Available data
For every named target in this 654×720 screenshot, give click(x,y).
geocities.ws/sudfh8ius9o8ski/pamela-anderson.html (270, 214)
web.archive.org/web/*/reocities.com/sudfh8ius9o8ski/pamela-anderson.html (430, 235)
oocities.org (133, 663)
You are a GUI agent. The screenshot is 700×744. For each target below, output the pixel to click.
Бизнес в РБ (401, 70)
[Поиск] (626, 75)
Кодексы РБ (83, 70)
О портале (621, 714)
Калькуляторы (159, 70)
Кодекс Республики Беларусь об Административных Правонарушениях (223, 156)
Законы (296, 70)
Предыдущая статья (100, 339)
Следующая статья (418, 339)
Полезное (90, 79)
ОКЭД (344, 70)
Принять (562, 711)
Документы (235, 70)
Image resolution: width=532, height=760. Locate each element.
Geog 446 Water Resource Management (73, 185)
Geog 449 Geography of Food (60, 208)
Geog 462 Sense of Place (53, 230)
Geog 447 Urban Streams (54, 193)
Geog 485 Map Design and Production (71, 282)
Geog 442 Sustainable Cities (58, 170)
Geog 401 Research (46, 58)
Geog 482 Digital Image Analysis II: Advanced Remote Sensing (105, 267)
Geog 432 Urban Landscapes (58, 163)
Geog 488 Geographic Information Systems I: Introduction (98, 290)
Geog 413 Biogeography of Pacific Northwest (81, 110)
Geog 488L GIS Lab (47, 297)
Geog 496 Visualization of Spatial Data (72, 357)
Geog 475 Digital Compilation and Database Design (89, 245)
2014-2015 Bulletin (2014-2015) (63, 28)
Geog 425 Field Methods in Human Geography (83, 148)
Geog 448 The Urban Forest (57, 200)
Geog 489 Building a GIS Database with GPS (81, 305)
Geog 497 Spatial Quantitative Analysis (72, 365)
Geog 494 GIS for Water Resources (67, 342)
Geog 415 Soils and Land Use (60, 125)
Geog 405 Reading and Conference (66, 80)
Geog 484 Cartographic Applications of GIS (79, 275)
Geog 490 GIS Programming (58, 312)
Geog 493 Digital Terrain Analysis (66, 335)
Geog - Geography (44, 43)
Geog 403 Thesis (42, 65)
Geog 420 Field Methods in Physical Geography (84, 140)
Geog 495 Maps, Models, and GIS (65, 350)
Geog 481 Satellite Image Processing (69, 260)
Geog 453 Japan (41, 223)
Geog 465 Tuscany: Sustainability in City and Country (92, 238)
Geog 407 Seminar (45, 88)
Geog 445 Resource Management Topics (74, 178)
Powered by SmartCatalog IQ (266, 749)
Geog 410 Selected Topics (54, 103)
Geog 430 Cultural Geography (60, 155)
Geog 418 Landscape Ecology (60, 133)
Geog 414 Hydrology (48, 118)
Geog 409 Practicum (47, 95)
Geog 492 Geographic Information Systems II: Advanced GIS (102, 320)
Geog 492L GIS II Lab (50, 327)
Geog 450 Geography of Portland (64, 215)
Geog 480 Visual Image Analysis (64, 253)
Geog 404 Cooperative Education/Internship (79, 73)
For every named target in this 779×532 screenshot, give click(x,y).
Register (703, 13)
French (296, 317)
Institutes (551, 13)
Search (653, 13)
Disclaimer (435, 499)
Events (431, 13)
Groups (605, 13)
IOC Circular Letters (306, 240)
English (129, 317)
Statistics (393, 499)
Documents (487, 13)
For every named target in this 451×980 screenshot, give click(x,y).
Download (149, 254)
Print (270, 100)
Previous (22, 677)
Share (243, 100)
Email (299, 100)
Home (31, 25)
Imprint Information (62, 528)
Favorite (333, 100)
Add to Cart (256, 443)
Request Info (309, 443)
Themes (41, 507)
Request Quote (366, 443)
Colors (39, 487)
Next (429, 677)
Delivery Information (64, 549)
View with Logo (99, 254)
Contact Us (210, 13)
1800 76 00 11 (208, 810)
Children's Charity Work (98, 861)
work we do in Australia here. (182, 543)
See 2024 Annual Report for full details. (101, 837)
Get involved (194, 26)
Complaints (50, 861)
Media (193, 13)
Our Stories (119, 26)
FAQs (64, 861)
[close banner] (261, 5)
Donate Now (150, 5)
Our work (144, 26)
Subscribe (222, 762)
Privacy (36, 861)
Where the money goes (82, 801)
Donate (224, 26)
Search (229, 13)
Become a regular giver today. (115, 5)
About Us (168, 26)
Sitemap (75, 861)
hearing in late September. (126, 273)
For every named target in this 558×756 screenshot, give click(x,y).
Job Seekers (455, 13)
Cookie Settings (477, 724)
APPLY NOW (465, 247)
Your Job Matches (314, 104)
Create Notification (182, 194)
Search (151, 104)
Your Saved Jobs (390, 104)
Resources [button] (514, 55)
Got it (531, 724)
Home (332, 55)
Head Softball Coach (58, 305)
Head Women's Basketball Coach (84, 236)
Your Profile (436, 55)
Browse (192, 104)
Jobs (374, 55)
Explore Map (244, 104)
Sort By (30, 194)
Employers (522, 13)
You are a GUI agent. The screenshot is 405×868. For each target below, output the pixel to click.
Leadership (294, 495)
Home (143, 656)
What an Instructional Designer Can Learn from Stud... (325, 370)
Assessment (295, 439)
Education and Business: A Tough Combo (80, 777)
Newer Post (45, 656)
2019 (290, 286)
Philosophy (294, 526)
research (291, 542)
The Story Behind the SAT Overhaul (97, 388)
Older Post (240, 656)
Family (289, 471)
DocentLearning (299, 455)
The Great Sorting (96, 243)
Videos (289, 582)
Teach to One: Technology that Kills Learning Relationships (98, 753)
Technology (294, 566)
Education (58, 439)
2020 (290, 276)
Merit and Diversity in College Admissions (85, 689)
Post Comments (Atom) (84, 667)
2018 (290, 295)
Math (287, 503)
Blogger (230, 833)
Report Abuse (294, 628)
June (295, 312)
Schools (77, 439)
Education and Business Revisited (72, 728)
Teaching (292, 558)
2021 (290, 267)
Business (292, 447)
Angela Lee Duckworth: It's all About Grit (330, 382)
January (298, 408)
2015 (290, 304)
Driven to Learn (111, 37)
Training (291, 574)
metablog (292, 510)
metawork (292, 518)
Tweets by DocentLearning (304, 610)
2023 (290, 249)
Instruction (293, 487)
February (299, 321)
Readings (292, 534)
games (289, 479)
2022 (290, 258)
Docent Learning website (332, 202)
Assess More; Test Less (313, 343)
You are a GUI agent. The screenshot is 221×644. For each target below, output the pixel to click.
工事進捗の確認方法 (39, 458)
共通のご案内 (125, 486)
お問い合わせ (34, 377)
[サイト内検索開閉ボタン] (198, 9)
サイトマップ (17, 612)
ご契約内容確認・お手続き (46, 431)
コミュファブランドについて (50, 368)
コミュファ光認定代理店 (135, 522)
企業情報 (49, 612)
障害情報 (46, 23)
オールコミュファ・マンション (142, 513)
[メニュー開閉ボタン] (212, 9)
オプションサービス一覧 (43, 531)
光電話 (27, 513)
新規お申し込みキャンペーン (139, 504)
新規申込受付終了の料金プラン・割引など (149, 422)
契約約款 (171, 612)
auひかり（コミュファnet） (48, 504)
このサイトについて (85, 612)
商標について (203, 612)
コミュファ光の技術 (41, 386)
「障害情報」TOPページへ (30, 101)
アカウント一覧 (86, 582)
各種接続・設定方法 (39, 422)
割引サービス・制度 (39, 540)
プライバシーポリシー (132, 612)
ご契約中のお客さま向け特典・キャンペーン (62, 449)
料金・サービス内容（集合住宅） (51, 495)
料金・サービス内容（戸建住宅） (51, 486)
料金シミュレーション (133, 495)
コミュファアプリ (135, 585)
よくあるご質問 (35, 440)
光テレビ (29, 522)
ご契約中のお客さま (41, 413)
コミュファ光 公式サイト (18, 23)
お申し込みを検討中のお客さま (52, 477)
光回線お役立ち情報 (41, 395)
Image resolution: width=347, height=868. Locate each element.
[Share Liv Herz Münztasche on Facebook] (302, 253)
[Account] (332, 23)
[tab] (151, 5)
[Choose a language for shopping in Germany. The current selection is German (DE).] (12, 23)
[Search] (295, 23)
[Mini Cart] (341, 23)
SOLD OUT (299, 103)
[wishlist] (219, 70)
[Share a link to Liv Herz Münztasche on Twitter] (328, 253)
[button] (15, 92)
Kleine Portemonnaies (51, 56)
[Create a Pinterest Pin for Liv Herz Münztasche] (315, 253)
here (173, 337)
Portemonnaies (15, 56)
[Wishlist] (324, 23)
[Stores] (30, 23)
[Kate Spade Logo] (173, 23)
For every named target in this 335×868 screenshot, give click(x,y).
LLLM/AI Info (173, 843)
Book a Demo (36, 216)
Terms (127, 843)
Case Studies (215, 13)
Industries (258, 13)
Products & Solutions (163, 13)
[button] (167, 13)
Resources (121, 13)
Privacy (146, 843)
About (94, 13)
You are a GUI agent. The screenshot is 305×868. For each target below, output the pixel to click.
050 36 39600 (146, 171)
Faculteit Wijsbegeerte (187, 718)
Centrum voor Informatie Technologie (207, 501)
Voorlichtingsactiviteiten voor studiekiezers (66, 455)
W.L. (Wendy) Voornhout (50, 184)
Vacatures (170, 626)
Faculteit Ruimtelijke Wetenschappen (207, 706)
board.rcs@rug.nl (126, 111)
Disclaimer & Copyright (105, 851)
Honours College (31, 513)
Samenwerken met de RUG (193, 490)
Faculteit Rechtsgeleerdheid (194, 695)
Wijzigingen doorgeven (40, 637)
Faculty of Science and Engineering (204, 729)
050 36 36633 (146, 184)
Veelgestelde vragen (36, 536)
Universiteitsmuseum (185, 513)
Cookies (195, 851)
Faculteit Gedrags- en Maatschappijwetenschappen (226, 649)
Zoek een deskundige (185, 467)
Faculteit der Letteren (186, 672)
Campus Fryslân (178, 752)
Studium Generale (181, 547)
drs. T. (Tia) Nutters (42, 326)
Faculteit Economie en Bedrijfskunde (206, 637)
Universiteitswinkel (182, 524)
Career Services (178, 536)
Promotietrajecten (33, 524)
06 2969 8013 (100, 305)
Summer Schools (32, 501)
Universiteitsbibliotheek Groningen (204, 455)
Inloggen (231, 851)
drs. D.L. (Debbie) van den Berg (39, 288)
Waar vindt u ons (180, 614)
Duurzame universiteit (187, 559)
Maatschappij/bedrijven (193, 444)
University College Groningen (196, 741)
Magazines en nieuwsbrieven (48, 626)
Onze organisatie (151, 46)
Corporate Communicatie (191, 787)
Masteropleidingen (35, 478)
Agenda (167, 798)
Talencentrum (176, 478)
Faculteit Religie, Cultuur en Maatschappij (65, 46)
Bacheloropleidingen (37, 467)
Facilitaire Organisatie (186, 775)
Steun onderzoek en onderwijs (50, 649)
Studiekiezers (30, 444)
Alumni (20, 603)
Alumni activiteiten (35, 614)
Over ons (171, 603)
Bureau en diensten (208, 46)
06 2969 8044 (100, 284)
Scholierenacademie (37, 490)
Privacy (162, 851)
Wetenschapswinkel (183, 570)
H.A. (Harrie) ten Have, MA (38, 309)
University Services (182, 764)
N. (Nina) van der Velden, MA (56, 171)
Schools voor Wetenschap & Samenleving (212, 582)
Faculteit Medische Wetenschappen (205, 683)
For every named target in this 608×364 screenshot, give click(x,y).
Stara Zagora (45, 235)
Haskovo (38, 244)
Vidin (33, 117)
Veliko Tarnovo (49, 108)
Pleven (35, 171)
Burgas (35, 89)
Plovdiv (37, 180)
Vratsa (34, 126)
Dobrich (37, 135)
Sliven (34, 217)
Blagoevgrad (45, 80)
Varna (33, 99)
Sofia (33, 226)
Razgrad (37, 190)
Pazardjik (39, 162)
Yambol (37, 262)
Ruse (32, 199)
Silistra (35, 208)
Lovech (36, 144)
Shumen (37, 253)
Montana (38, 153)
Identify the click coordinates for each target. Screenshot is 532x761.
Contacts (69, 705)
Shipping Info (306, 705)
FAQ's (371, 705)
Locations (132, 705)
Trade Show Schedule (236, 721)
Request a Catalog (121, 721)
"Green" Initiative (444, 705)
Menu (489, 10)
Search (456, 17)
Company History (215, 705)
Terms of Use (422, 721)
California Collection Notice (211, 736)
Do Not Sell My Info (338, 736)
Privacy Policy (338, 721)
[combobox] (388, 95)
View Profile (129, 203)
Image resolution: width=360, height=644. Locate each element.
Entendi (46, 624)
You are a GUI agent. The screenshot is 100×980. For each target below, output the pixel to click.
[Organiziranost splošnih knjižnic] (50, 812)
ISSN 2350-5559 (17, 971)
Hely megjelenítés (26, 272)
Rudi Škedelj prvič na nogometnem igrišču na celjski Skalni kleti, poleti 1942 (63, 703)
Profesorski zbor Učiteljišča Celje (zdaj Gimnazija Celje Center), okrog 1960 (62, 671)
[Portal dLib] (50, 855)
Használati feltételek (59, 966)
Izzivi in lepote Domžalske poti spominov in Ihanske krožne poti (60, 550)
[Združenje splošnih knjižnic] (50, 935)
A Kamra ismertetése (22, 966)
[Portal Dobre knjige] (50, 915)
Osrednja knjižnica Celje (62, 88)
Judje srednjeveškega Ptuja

Task statement
Identify each item above that contains the word "Services" and copy every such line in full.

Correct response
Career Services (178, 536)
University Services (182, 764)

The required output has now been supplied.